Les seules avances permises sont à hauteur de 5% des recettes fiscales de l’année écoulée, et au taux de marché.
La deuxième révision des statuts, ayant lieu en 2019, a permis de consolider l’indépendance de la banque centrale par rapport à ce critère et par rapport au poids de l’objectif de stabilité des prix, désormais l’objectif principal de la banque centrale.
Dans les faits, le recours au seigneuriage (la monétisation de la dette) n’a pas eu lieu depuis 1999.
Bank Al-Maghrib fait aussi preuve de flexibilité en ces temps de crise, en baissant à deux reprises son taux directeur, principal instrument de sa politique monétaire.
La première baisse de 0,25 point a eu lieu au début de la pandémie, lors du Conseil de la banque tenu le 17 mars dernier, alors que la deuxième baisse a été décidée lors du dernier Conseil de BAM tenu ce 16 juin.
Ces initiatives vont permettre d’influencer les décisions microéconomiques des agents en faveur de plus de consommation et de demande de crédits, et les actions agrégées conduiront au résultat macroéconomique recherché. La libéralisation du compte de la réserve obligatoire, décidée aussi lors de la dernière réunion du Conseil, va également permettre l’injection dans le compte des banques nationales de 10 milliards de dirhams, ce qui va permettre de relancer l’offre des crédits.
A la différence des banques centrales internationales, au début de la crise, BAM conduisait un taux directeur positif et loin de zéro, ce qui lui permet des marges de manœuvres satisfaisantes pour jouer son rôle dans la reprise économique, tout en restant vigilant en ce qui concerne la stabilité des prix.
L’enjeu, aujourd’hui, ne consiste point à un retour aux mécanismes anciens, mais à une transmission satisfaisante des décisions de la politique monétaire, aux variables réelles.
Cette transmission entravée aujourd’hui par la faible concurrence dans le système bancaire, par le poids de l’informel dans l’économie et par le taux non satisfaisant de la bancarisation au Maroc.
L’action par la politique monétaire devrait être accompagnée par une augmentation des dépenses publiques d’investissement et celles visant à soutenir l’emploi.

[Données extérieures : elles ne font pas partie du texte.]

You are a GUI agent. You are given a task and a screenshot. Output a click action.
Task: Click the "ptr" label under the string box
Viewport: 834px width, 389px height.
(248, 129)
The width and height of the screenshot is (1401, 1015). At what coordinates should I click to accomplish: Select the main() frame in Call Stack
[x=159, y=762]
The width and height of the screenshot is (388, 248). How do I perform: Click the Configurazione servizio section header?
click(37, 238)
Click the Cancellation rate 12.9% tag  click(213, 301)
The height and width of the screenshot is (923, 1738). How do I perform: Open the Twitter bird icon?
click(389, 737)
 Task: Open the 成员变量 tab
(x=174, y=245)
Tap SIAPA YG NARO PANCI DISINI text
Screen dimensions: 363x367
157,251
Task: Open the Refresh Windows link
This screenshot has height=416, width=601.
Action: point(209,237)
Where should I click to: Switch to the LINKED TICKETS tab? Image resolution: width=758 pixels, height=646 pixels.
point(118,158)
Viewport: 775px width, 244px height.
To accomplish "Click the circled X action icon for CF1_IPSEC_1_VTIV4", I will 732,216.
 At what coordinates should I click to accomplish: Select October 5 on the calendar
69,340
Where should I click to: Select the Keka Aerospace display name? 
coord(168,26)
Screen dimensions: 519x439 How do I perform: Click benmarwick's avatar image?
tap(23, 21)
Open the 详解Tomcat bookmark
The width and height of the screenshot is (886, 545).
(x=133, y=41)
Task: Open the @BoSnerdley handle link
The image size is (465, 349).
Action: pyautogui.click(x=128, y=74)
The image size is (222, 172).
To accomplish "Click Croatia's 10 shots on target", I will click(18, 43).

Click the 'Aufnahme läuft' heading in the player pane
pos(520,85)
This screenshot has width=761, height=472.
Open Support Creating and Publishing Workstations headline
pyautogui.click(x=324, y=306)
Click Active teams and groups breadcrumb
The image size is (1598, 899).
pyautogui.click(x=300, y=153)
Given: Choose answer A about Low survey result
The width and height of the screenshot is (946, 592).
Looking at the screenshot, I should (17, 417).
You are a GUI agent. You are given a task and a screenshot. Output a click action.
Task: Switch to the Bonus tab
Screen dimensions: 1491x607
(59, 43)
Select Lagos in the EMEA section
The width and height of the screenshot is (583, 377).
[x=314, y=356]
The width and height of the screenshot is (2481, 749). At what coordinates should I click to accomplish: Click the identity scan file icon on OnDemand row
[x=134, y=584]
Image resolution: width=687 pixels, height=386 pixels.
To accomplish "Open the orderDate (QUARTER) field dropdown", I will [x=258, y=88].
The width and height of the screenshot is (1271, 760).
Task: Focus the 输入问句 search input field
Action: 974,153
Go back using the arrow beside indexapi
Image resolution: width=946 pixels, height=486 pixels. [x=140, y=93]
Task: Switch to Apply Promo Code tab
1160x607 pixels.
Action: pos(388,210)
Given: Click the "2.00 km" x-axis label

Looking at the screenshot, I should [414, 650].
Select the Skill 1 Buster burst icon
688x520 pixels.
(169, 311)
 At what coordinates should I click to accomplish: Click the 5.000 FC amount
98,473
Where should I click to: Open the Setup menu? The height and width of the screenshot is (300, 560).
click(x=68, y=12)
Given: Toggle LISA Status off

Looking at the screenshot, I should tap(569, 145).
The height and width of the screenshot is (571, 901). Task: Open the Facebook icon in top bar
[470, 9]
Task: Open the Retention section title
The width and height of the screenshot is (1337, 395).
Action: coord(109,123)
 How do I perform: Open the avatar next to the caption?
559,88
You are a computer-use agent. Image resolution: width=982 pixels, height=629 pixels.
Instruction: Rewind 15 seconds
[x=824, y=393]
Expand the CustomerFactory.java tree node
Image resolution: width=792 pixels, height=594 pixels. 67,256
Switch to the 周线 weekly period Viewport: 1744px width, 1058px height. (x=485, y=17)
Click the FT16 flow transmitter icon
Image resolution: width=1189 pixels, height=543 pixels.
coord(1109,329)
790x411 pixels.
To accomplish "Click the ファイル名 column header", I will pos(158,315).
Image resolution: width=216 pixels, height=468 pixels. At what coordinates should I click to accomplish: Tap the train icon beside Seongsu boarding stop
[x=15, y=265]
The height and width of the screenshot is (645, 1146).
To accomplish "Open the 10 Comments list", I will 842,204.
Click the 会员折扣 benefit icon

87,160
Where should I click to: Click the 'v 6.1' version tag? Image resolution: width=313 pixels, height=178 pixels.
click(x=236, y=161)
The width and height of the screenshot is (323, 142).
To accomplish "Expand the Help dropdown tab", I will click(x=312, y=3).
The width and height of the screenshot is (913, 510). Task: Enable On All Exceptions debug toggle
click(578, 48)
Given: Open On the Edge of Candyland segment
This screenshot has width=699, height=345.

Creuser le déficit public n’est pas nocif en soi, surtout pour un pays «émergent». Ce qui peut être nocif, c’est l’usage qu’on fait du déficit.
Une bonne gouvernance, à priori et pendant l’exécution des investissements publics, augmentera l’efficacité du multiplicateur keynésien qui, dans des conditions favorables, ferait fructifier la dépense engagée et induira des effets bénéfiques sur l’économie.
Une affectation efficiente de la dépense publique en général, en gardant l’essentiel et en se passant de l’accessoire, témoignerait d’une rationalité des décisions publiques, en ces temps de crise.
Quand à la planche à billets, c’est une mesure d’autrefois.